# Mathews Creed Tune



## carmanusa (Jan 9, 2009)

I have a second Mathews Creed that I am setting up and am looking for some help. Set to 27" draw @ 65lbs. Shooting 400's Cabelas Stalker Ext (390gr fletched & wrapped) 100gr tip. Have set up with Mathews QAD and have a tough time with knock left tearing, to the point that in order to remove I have to put the rest all the way right into the riser and then end up with substantial fletching contact. In looking at the bow it appears ata is right, timing appears good, but I would like to "reset" the bow and am wondering what the # of twists are to be for a Creed? When I press it and remove the twists from the harnesses how many should I put in the right and how many in the left? From eyeballing it it sure looks like the right has alot of twists and am wondering if that is what is pulling my setup to the right into the riser and need to eliminate some twists and let it move out? Do I start with a full 12 in the right and 9 in the left? 

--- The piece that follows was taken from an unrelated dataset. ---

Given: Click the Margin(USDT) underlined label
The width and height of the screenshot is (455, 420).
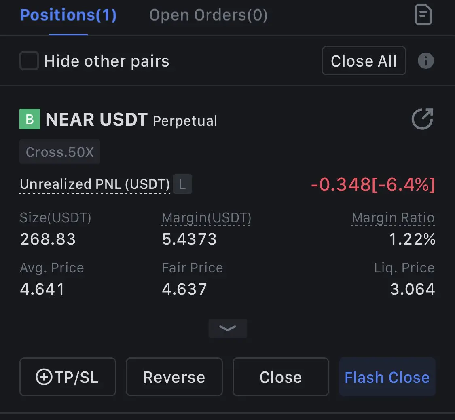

Thanks for any and all help and input!


----------



## southpaw3d (Jan 19, 2003)

I assume you are right handed? I had the same problem, except I'm left handed and getting the opposite tear you are getting, I set the rest at 11/16 center shot, and put about five twists in the left yoke, so you would have to put 5 twists in the right yoke, see if this helps, at rest the idler looks like it has some lean, it does, but at full draw it was straight. This is what helped mine. Good luck.


----------



## carmanusa (Jan 9, 2009)

Thanks for the help, I did work on it today and got it all shored back up. Took all the twists out and put 9 left 12 right to start out. Then from there I truly lost count, think it was 4 out of right and added 4 to the left and was dialed in shooting bullets consistently!!!


----------



## archeryshack (Jul 17, 2009)

These bows have been picky with yoke tuning, have someone pull it back and check the idler to see if it looks aligned


----------



## Big_Holla (Dec 20, 2008)

I had some help tuning my Creed as well. After all was said and done the idler wheel has some lean at rest, it leans in the direction of the roller guard and is about half way between the cables heading into the roller guard and the string. Had a horrendous nock left tear and in the end was shooting bullet holes. Very temperamental bow.


----------